By: Peter Debaere
President Donald Trump has taken the United States out of the Trans-Pacific Partnership (TPP), imposed tariffs on European, Canadian and Mexican steel and aluminum, and levied a first batch of tariffs on Chinese imports — announcing this week the plan to tariff an additional $200 billion of Chinese goods. Trump has also suggested leaving the World Trade Organization (WTO) that is, with the International Monetary Fund and the World Bank, a cornerstone of the liberal economic world order the United States has promoted since 1945.
Trump’s skepticism of the WTO reflects his distaste for multilateralism, which was on display at this summer’s NATO and G-7 summits. This skepticism is consistent with his rejection of the Paris Climate Accord, his desire to withdraw from the North American Free Trade Agreement (NAFTA), and his pro-Brexit and anti-European Union stance.
Cause for Concern
While Trump’s preference for bilateral over multilateral agreements is readily understood, I am concerned the United States and the world are in for an expensive lesson in economics. Bilateral agreements are less cumbersome, and stronger parties tend to set the terms in them. Since Trump is convinced the United States is taken advantage of, he wants to use the leverage of his large country to improve its terms of trade. Donald Trump, however, does not realize that bilateral actions are ineffective in a multilateral world.
Consider U.S. tariffs on China. International trade theory teaches that only favorable circumstances can make a large country like the United States better off with tariffs. Tariffs will increase domestic prices and reduce Chinese imports. Because of its size, reduced U.S. demand for Chinese goods lowers the (before-tariff) price of Chinese goods on world markets. The United States can only be better off when world prices decrease significantly and when tariff revenue collected at the border offset what the United States loses as its consumers pay higher prices and as less competitive U.S. firms supply more. In addition, any U.S. gains from Chinese import tariffs would come at the expense of China, whose export volume and (before tariffs) price drop.
3 Reasons That’s Unlikely
For three reasons, the favorable scenario for the United States outlined above is unlikely to materialize: Tariffs will be an expensive lesson for the United States and the world.

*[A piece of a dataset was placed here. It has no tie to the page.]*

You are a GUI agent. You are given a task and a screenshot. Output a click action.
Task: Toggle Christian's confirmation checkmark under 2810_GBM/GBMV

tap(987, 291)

First, in a multilateral world, once a tariff is levied on China, other countries may well replace its imports — and charge a higher price without being subject to a tariff that generates revenue for the United States. Also, multinationals can reroute and relabel Chinese parts through their global supply chains.
Second, the United States is not the only large country with leverage. China has an incentive to retaliate. Chinese tariffs will bring about U.S. export losses that offset potential U.S. gains from tariffs on Chinese imports.
Third, multinationals may circumvent U.S. tariffs on Chinese goods by producing more in affiliates in the United States or elsewhere.
What It Means
What does this imply for the WTO? After the tariff wars of the 1930s deepened the depression, the General Agreement on Tariffs of Trade (GATT), the WTO’s predecessor, came into being. GATT and WTO are multilateral organizations whose members voluntarily agree on rules that govern international trade. Those rules limit discrimination and promote reciprocity. They neutralize the incentives for unilateral actions that trigger retaliation. In addition, they preserve the gains associated with a more efficient allocation of production under free trade, and minimize business uncertainty.
Under the GATT/WTO, tariffs have reached an all-time low. While Trump’s rhetoric is extreme, protectionism is not unprecedented in GATT/WTO history. With U.S. trade currently only 10 percent of world trade, Trump cannot undo the worldwide move toward freer trade. However, his tit-for-tat tariffs that can develop into a full-fledged trade war will impose costs on consumers and businesses in the United States and the world by protecting less competitive companies and introducing uncertainty.
A large country such as the United States has leverage on the world stage. It should use this leverage wisely within the WTO’s multilateral framework that, while slow and tedious (requiring more than 140 characters), has a proven track record.